A svelarlo uno studio firmato Cnr-Ibbc, pubblicato su Disease Models & Mechanisms. La mutazione patologica di Ccdc151 sarebbe una causa della discinesia ciliare primaria (DCP), seconda malattia congenita, per frequenza, dell’apparato respiratorio e causa di problematiche quali la sterilità maschile e l’idrocefalo nei nuovi nati
Roma, 16 ottobre 2019 – Chi ne soffre sviluppa spesso bronchite cronica con successive bronchiectasie, accompagnate talvolta da sinusite cronica, poliposi nasale e otite. Sono solo alcuni dei sintomi della discinesia ciliare primaria (DCP), per frequenza, la seconda malattia congenita dell’apparato respiratorio dopo la fibrosi cistica: in Italia ad esserne colpito sarebbe un abitante su 15.000. Si manifesta soprattutto nel periodo neonatale, con problemi respiratori e infezioni ricorrenti.

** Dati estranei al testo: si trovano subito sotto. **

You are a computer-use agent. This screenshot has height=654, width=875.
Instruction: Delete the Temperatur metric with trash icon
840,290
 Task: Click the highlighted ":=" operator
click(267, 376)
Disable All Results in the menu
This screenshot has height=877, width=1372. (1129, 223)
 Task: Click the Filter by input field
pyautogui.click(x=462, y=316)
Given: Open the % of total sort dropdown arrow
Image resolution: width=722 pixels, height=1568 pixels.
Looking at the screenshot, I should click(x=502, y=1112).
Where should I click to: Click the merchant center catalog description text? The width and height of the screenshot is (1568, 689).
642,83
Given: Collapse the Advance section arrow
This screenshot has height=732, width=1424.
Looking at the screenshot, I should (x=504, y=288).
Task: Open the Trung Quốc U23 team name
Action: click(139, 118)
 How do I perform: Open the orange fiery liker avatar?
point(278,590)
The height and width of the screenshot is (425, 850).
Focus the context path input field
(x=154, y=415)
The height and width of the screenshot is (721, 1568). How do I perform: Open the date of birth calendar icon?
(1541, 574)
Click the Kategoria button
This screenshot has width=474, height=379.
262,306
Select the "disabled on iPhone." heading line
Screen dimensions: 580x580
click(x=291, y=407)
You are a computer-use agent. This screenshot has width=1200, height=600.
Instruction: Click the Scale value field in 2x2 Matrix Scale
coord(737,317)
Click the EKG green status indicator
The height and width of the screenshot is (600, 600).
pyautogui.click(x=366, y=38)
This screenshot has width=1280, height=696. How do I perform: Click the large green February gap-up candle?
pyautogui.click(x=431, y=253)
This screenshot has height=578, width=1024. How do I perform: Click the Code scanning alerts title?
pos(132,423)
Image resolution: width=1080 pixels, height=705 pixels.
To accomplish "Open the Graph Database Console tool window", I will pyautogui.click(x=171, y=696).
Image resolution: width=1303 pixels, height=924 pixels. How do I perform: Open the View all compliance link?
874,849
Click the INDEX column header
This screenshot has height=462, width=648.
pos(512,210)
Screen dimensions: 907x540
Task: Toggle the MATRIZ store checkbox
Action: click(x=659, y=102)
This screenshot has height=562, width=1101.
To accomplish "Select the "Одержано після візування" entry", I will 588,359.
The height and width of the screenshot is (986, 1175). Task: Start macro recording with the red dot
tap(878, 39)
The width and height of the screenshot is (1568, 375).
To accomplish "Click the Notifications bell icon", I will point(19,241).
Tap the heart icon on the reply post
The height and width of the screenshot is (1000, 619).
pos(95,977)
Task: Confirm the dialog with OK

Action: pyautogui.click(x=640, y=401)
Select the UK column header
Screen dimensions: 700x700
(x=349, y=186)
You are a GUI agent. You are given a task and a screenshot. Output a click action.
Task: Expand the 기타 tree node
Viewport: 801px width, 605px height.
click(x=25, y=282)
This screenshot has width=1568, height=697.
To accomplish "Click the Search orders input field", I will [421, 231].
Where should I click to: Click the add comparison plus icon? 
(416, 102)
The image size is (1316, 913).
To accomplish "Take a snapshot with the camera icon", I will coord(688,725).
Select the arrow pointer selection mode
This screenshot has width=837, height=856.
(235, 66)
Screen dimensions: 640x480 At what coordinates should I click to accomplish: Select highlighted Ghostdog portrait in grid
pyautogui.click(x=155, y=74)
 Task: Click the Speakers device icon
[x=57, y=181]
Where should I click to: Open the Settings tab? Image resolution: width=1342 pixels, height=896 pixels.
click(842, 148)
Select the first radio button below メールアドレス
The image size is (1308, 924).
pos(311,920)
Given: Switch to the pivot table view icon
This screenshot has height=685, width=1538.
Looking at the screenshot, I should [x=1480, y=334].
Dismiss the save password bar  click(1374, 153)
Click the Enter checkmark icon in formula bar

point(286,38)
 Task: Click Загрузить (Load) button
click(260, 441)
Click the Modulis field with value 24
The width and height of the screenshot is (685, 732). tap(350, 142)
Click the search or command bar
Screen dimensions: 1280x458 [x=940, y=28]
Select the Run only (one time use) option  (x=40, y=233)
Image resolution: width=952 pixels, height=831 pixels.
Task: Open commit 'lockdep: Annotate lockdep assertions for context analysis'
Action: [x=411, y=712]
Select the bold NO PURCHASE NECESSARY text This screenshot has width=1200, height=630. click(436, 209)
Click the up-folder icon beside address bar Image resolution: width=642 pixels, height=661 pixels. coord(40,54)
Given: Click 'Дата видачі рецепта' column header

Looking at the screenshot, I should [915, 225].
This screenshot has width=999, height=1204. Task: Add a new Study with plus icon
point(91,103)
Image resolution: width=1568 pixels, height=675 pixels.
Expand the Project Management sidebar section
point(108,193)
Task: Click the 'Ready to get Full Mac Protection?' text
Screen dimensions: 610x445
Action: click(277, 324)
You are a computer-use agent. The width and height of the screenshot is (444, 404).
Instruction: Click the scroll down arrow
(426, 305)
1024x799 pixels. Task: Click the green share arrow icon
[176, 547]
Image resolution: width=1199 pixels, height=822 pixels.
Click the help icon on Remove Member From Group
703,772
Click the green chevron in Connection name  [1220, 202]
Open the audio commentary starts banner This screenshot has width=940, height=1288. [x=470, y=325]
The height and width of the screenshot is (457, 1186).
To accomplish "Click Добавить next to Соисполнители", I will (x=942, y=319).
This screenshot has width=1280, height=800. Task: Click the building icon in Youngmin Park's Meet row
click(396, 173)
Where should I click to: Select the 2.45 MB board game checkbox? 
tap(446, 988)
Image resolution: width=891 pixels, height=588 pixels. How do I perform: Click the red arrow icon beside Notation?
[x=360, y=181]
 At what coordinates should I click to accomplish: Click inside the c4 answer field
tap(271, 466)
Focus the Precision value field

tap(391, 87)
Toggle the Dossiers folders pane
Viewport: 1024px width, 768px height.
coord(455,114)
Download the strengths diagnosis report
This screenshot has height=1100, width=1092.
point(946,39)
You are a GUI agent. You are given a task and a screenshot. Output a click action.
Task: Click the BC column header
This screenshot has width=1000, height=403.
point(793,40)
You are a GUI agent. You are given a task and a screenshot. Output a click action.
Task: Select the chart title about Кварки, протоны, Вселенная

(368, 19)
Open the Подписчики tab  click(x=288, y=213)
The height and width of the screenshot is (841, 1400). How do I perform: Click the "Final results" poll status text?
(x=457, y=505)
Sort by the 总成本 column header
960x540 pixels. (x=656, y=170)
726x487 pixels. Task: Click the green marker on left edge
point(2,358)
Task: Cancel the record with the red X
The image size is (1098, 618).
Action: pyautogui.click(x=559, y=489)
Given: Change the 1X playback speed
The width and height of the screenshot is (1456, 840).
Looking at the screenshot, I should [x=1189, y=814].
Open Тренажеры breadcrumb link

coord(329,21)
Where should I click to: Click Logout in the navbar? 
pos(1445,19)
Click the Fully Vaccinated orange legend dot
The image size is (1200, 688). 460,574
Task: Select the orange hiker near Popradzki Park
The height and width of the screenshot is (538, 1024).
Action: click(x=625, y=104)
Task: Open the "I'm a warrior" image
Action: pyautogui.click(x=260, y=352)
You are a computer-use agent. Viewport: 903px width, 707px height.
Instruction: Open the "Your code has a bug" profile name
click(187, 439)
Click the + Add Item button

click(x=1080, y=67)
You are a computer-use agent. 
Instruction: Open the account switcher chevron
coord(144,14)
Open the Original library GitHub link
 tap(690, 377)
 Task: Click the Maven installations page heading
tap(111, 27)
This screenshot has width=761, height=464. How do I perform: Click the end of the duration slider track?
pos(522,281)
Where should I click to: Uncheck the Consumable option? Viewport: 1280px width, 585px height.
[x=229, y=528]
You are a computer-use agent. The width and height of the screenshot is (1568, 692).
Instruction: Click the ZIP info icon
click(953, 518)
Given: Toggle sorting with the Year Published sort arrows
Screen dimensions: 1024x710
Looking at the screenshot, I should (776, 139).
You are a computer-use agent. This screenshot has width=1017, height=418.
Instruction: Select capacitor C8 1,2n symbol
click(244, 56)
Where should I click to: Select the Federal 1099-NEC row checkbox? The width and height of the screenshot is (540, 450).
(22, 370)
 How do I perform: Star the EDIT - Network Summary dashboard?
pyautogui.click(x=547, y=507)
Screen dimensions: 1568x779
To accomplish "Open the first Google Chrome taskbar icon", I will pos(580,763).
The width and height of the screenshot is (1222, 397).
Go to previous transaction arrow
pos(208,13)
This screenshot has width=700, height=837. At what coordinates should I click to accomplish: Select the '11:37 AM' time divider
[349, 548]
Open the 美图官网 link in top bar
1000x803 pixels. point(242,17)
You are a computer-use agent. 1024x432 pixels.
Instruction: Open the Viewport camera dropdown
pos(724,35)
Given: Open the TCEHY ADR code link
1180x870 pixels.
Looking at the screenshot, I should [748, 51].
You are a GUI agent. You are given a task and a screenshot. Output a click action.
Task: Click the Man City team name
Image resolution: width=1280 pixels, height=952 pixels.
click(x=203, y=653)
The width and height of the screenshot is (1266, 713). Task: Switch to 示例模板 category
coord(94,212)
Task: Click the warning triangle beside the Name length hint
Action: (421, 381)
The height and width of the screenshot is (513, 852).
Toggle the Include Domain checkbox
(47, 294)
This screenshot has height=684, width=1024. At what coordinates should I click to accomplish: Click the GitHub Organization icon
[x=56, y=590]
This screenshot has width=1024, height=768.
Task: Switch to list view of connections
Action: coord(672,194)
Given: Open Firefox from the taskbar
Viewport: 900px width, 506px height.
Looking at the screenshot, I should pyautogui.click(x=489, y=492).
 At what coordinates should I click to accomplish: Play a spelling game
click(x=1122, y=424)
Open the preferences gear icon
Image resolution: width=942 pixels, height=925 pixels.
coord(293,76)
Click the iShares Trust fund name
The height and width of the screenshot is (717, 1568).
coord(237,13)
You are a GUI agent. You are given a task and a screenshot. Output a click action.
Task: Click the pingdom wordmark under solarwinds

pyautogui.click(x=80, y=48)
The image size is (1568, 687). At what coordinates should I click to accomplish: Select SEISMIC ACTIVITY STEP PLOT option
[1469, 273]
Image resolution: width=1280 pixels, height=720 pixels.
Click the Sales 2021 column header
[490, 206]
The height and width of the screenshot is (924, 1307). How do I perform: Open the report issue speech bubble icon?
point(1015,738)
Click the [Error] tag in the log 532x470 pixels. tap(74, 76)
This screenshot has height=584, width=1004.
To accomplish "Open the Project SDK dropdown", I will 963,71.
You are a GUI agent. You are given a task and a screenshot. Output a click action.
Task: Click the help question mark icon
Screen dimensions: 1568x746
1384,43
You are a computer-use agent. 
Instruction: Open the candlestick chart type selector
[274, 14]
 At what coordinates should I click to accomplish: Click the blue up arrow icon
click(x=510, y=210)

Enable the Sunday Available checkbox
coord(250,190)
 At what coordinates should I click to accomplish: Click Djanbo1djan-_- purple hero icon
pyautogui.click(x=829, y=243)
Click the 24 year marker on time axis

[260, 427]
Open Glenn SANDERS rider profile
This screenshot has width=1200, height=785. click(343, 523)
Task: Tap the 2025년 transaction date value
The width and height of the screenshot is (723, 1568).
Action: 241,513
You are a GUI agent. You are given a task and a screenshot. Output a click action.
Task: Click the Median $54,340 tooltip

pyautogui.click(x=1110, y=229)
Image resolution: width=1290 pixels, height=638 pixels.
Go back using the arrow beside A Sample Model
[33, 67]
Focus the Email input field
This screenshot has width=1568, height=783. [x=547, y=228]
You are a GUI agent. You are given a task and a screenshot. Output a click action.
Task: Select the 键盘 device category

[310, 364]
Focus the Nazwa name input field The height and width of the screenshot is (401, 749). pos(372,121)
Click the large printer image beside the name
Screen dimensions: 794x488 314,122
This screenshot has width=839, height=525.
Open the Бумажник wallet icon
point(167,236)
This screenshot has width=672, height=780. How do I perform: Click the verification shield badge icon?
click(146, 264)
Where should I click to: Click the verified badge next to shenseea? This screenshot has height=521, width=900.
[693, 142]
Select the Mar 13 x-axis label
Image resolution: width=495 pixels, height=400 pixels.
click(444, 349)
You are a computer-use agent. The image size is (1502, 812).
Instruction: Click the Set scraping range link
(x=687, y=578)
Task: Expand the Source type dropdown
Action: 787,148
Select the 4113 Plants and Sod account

Una delle cause di questa malattia, su base genetica, è dovuta a mutazioni patologiche del gene Ccdc151. A scoprirlo, un team di ricercatori dell’Istituto di biochimica e biologia cellulare (Cnr-Ibbc) e dell’Infrastruttura IMPC-Mouse Clinic (Progetto internazionale per la fenotipizzazione dei modelli murini) del Consiglio nazionale delle ricerche, grazie a una ricerca, Functional loss of Ccdc151 leads to hydrocephalus in a mouse model of primary ciliary dyskinesia, pubblicata anche in copertina su Disease Models & Mechanisms.
“Classificata come ciliopatia – spiega Olga Ermakova, del Cnr-Ibbc – la DCP è dovuta a difetti ciliari. Le cilia sono microscopici organelli cellulari, il cui continuo movimento serve a far circolare i liquidi fisiologici nell’organismo. Difetti nella motilità possono provocare alterazioni del trasporto mucociliare nell’apparato respiratorio, riduzioni del movimento del liquido cerebro-spinale del sistema nervoso, variazioni nell’orientamento di organi e anche diminuzioni della motilità degli spermatozoi, fino a sterilità. L’inattivazione del gene Ccdc151 nel topo ci ha confermato che sarebbe questa la sede della causa genetica delle variazioni nell’orientamento di organi, dell’infertilità maschile e dell’induzione di idrocefalia nei nuovi nati”.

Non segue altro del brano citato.